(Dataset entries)
------------------------------------

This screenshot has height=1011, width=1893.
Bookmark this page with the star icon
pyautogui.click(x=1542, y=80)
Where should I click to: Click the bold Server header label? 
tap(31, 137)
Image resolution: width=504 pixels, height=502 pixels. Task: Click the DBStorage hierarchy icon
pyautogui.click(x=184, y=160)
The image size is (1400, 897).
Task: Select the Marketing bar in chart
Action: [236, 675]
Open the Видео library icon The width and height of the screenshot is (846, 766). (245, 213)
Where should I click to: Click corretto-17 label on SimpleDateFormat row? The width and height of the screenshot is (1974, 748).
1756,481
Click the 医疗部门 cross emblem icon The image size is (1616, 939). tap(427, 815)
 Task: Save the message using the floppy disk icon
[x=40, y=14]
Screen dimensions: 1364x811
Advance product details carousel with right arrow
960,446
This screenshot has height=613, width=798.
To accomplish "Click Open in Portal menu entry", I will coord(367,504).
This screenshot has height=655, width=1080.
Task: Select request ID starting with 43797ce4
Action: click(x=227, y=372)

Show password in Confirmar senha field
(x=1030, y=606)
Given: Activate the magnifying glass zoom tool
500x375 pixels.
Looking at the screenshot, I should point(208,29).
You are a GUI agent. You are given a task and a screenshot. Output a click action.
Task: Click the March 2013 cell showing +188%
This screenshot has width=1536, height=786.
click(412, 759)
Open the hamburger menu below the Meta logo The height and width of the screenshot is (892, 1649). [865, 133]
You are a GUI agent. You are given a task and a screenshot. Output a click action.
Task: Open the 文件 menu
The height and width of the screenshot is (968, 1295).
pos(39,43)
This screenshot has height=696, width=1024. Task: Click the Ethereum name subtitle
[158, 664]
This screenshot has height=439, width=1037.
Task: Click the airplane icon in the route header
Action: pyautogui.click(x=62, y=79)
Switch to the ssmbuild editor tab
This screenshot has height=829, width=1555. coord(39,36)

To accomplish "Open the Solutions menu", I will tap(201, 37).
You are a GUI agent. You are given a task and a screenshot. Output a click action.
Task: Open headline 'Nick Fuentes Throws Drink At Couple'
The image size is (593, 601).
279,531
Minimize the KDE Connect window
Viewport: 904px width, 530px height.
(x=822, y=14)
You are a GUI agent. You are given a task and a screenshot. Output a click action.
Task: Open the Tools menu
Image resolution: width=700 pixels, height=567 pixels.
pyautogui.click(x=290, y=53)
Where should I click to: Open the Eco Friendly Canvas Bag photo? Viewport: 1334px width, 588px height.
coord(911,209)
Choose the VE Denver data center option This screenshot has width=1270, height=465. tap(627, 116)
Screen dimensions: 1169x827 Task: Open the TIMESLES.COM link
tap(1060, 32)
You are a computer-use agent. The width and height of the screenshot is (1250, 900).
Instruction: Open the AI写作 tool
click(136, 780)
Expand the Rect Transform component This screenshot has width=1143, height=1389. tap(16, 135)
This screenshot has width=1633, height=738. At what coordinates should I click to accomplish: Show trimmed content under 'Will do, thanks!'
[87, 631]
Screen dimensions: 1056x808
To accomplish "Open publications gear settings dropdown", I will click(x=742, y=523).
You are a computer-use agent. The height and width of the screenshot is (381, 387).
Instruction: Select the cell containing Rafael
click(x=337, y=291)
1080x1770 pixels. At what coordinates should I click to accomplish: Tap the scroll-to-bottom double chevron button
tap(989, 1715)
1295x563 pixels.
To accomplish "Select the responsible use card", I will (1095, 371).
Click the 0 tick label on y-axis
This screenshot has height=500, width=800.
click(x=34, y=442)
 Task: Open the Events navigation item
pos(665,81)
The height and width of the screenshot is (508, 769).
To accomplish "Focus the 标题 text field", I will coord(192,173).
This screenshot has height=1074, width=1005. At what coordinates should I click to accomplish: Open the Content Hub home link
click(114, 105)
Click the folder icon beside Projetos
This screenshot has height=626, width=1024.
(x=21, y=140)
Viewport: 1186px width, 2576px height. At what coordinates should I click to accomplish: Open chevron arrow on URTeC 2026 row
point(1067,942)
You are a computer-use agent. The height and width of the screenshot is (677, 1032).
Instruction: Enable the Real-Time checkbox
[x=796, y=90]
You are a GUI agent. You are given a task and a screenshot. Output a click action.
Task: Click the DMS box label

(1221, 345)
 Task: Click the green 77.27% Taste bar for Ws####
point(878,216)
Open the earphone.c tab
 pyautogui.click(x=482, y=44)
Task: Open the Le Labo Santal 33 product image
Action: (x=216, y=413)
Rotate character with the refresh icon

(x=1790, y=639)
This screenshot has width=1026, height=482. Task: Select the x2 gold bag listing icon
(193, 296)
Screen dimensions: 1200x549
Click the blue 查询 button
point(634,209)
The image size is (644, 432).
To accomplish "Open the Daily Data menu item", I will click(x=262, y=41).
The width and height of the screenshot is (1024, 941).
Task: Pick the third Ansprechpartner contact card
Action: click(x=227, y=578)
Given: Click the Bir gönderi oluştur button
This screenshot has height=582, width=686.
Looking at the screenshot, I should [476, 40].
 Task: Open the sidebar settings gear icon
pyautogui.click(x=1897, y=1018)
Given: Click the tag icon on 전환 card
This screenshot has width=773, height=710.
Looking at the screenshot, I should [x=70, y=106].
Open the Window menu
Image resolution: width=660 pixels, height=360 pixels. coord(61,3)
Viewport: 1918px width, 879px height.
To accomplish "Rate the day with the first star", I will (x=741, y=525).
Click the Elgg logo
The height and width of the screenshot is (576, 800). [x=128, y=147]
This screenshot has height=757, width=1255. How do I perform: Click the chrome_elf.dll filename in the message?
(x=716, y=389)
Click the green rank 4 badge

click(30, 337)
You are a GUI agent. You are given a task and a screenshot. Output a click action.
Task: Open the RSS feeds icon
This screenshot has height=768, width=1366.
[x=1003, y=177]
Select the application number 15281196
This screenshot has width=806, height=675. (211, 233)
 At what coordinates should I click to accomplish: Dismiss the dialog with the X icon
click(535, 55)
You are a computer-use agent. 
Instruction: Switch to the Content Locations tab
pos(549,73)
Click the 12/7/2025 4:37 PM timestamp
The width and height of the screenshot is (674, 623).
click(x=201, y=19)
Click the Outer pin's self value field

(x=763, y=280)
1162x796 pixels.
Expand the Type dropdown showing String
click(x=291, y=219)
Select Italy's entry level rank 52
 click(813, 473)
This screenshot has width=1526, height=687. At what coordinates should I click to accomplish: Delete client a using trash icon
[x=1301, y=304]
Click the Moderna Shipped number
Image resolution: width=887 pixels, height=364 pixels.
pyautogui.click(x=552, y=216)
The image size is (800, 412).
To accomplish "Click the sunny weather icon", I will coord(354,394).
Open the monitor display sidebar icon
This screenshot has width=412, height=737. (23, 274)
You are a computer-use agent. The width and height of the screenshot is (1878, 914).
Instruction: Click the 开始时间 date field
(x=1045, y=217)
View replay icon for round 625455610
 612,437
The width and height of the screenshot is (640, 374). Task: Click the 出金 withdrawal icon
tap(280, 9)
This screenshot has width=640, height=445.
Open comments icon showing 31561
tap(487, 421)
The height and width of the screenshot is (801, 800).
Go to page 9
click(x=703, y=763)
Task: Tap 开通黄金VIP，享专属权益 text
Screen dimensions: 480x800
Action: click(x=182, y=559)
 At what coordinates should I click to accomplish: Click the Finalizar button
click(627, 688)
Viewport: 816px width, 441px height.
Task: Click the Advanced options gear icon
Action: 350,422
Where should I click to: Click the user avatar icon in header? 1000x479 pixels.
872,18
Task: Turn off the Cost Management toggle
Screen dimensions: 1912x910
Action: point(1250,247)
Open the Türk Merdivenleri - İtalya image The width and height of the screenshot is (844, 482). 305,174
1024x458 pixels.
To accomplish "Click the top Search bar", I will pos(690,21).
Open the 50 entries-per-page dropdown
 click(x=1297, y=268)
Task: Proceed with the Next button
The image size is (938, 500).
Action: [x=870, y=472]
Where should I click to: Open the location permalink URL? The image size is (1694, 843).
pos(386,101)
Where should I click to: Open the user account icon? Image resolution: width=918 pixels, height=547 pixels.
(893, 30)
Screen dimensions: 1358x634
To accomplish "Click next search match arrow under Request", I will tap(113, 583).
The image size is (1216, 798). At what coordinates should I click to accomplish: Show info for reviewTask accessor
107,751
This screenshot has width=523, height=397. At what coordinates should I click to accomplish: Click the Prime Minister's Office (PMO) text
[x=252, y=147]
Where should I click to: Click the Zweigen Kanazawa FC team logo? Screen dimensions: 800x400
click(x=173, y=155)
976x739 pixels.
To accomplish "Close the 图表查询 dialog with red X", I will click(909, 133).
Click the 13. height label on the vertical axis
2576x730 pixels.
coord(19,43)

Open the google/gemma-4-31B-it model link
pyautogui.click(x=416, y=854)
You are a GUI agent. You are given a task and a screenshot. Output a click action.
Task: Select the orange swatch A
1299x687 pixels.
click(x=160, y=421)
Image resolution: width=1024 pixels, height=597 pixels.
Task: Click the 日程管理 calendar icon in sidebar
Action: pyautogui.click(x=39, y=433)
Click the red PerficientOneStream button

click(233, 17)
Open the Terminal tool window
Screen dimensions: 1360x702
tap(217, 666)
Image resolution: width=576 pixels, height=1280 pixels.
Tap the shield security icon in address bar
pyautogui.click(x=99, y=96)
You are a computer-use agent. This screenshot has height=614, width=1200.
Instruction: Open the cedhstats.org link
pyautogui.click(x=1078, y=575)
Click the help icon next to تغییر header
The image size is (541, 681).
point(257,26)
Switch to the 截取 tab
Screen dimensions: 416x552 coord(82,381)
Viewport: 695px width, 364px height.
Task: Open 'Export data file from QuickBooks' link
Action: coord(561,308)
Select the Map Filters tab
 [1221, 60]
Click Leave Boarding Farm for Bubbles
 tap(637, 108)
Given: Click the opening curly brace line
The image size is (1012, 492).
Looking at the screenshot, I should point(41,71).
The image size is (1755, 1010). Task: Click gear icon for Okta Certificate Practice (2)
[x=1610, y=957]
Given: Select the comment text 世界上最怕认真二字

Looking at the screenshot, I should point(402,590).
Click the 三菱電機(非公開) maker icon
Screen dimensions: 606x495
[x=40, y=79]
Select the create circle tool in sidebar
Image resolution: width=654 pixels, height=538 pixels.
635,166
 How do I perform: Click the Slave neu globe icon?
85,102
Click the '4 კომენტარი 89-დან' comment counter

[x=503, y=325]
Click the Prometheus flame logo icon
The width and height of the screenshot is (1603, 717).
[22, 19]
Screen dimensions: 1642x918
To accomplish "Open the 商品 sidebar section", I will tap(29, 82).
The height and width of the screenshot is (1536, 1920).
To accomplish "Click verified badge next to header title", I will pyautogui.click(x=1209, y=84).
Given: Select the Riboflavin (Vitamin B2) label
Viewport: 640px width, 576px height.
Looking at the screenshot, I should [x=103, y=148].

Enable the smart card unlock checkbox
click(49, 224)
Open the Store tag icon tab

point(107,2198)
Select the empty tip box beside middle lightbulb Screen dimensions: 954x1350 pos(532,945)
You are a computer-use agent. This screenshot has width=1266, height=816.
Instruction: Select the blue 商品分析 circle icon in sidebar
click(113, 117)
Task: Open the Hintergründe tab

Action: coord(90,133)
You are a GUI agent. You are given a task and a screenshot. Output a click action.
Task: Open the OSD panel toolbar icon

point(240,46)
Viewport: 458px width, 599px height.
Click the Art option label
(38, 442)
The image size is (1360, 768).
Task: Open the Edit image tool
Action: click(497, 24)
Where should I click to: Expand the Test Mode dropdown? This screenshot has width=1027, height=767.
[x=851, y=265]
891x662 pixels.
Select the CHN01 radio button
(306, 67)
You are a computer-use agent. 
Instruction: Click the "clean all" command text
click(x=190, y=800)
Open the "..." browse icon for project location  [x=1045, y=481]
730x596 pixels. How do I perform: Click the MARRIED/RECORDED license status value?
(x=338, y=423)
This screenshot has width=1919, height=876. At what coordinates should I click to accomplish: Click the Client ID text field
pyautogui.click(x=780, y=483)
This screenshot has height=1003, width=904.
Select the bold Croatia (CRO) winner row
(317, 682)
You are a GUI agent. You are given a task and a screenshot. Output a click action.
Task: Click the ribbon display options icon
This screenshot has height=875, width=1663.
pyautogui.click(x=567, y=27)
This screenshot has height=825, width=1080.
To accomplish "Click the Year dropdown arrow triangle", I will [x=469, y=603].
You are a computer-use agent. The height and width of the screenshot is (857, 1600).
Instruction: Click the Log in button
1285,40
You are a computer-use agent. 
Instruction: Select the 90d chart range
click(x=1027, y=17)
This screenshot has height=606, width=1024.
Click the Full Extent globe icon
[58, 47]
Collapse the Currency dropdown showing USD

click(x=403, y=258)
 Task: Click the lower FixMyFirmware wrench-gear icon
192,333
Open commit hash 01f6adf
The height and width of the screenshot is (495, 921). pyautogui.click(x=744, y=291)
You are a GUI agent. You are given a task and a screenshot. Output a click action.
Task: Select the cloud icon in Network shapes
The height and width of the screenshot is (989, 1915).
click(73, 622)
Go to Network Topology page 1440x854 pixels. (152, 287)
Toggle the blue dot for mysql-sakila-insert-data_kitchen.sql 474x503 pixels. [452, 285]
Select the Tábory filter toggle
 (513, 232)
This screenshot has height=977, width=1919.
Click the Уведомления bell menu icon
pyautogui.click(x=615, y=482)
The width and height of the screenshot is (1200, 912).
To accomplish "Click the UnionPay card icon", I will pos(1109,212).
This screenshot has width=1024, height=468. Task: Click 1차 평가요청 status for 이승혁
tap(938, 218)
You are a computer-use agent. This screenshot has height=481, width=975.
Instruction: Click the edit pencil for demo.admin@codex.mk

------------------------------------

- _What you will do_
Collect from the data above every line that includes "Network".

- _Result of the exercise_
Task: Select the cloud icon in Network shapes
Go to Network Topology page 1440x854 pixels. (152, 287)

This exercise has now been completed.